Task objective
Rewrite the items from the very start through the line containing "pos(1288,120)", inclusive, changing "Screen dimensions" to "Screen size" and keeping everything else the same.
>> BEGIN Provided material
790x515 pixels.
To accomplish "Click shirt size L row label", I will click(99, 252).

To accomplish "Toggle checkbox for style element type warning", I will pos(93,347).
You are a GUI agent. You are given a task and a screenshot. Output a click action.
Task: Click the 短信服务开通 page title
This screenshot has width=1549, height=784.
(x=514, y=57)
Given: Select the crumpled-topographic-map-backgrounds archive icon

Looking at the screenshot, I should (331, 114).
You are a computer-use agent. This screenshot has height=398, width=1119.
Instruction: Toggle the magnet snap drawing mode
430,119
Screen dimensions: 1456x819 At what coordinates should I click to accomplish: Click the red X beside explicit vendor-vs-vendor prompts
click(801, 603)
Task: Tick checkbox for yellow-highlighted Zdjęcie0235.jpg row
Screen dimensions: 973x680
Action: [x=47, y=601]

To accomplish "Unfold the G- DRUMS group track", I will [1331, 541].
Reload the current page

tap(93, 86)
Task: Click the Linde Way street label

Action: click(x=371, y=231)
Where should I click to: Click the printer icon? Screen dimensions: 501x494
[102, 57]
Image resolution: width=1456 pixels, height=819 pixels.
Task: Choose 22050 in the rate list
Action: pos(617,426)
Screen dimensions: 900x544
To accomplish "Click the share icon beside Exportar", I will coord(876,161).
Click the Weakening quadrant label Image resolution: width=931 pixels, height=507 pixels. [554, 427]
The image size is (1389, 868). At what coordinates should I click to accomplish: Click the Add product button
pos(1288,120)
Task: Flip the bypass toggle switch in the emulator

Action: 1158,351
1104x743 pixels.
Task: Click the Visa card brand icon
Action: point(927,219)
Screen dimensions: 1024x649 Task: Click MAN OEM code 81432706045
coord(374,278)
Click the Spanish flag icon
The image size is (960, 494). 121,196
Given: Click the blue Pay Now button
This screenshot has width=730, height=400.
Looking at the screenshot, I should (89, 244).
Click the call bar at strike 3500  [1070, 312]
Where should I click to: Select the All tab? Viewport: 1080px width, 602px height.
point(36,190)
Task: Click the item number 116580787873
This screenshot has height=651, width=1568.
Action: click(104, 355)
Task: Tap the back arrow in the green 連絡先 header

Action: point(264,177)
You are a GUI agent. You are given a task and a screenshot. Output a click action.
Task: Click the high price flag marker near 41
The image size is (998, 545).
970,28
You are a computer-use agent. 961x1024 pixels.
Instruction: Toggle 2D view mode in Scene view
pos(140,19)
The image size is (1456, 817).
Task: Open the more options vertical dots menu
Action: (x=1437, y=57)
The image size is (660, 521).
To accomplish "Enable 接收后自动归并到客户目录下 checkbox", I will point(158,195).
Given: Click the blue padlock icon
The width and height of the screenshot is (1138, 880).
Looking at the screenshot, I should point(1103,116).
>> END Provided material
Expected answer
790x515 pixels.
To accomplish "Click shirt size L row label", I will click(99, 252).

To accomplish "Toggle checkbox for style element type warning", I will pos(93,347).
You are a GUI agent. You are given a task and a screenshot. Output a click action.
Task: Click the 短信服务开通 page title
This screenshot has width=1549, height=784.
(x=514, y=57)
Given: Select the crumpled-topographic-map-backgrounds archive icon

Looking at the screenshot, I should (331, 114).
You are a computer-use agent. This screenshot has height=398, width=1119.
Instruction: Toggle the magnet snap drawing mode
430,119
Screen size: 1456x819 At what coordinates should I click to accomplish: Click the red X beside explicit vendor-vs-vendor prompts
click(801, 603)
Task: Tick checkbox for yellow-highlighted Zdjęcie0235.jpg row
Screen size: 973x680
Action: [x=47, y=601]

To accomplish "Unfold the G- DRUMS group track", I will [1331, 541].
Reload the current page

tap(93, 86)
Task: Click the Linde Way street label

Action: click(x=371, y=231)
Where should I click to: Click the printer icon? Screen size: 501x494
[102, 57]
Image resolution: width=1456 pixels, height=819 pixels.
Task: Choose 22050 in the rate list
Action: pos(617,426)
Screen size: 900x544
To accomplish "Click the share icon beside Exportar", I will coord(876,161).
Click the Weakening quadrant label Image resolution: width=931 pixels, height=507 pixels. [554, 427]
The image size is (1389, 868). At what coordinates should I click to accomplish: Click the Add product button
pos(1288,120)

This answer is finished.